**WHAT IS REQUIRED:** Word for word, transcribe every line from the one holding "The height and" through the end of the records, but not the pictures.

**RECORDS PROVIDED:**

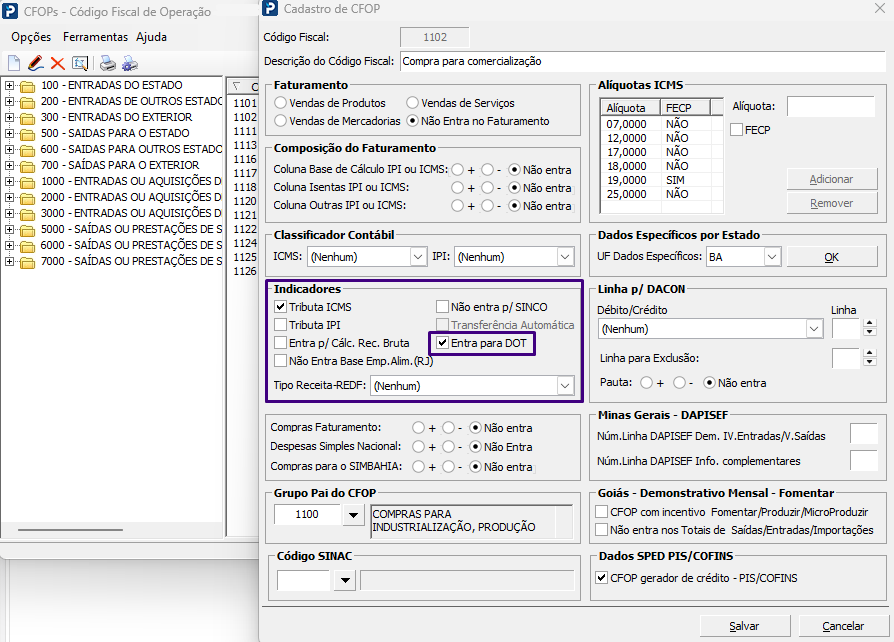Open the Ferramentas menu
894x642 pixels.
tap(95, 37)
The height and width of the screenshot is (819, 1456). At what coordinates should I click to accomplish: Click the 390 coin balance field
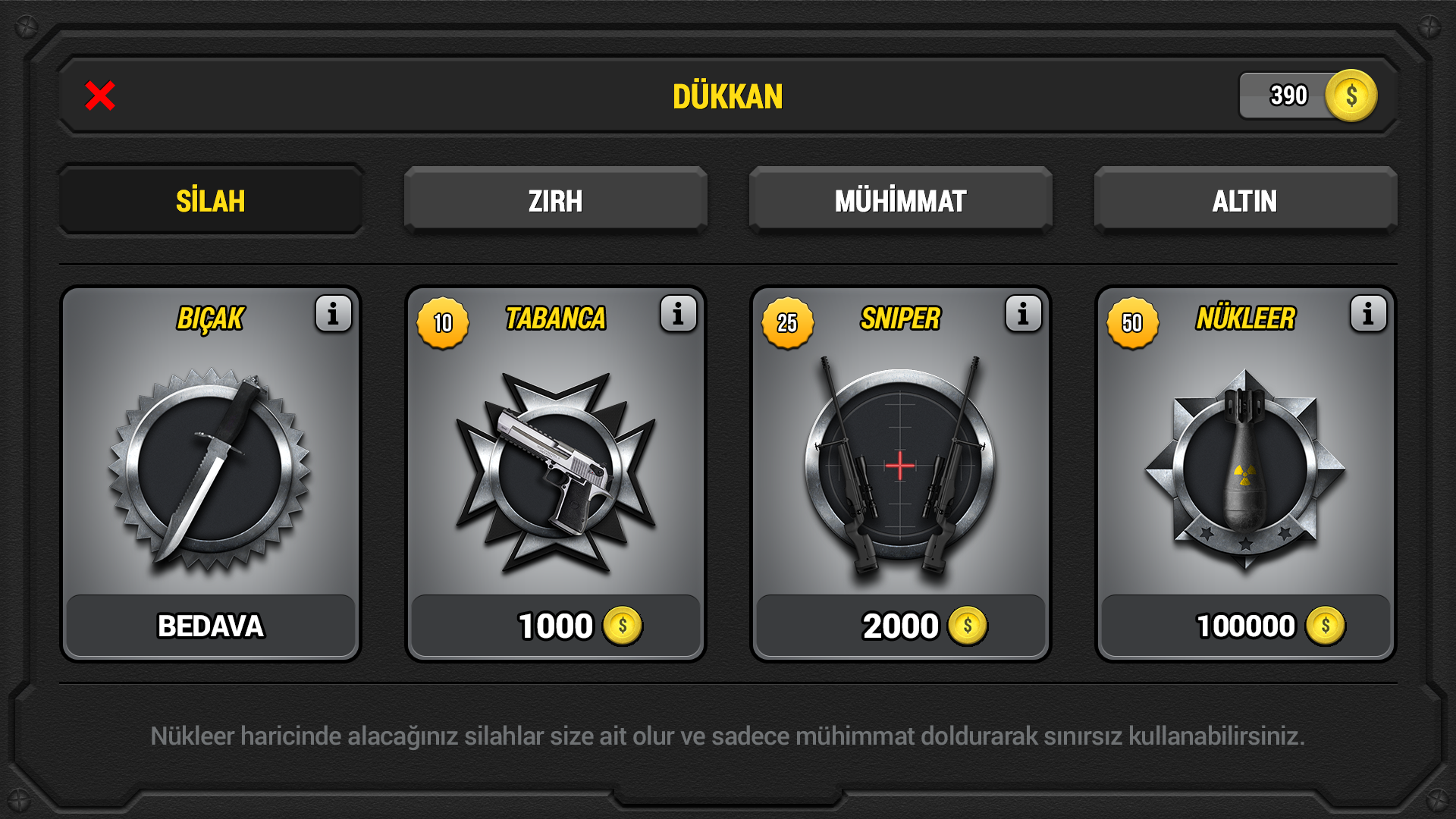[1308, 96]
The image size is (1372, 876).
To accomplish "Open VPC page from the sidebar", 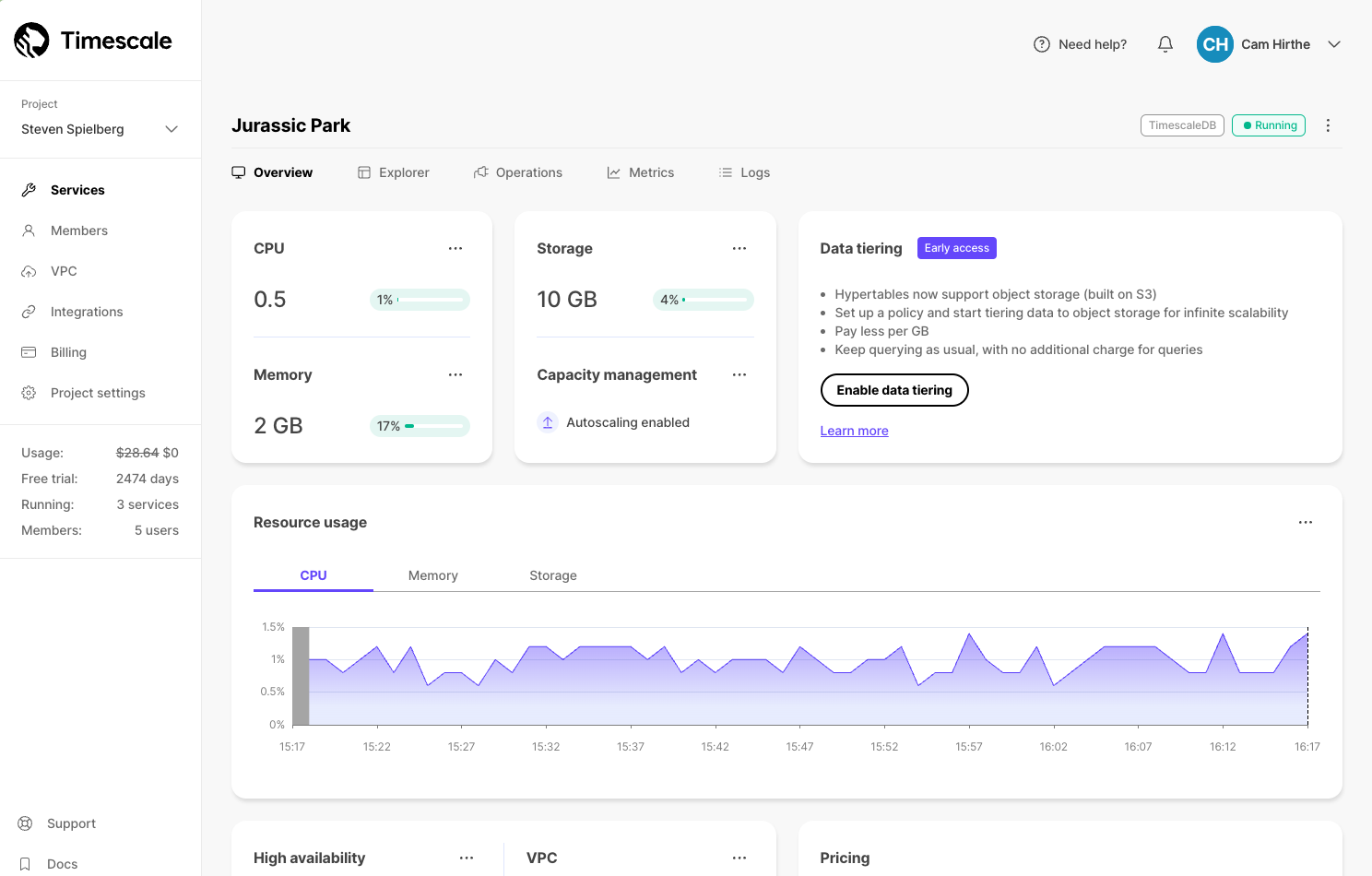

**SOLUTION TO THIS TASK:**
The height and width of the screenshot is (819, 1456). At what coordinates should I click to accomplish: Click the 390 coin balance field
[1308, 96]
The image size is (1372, 876).
To accomplish "Open VPC page from the sidebar", 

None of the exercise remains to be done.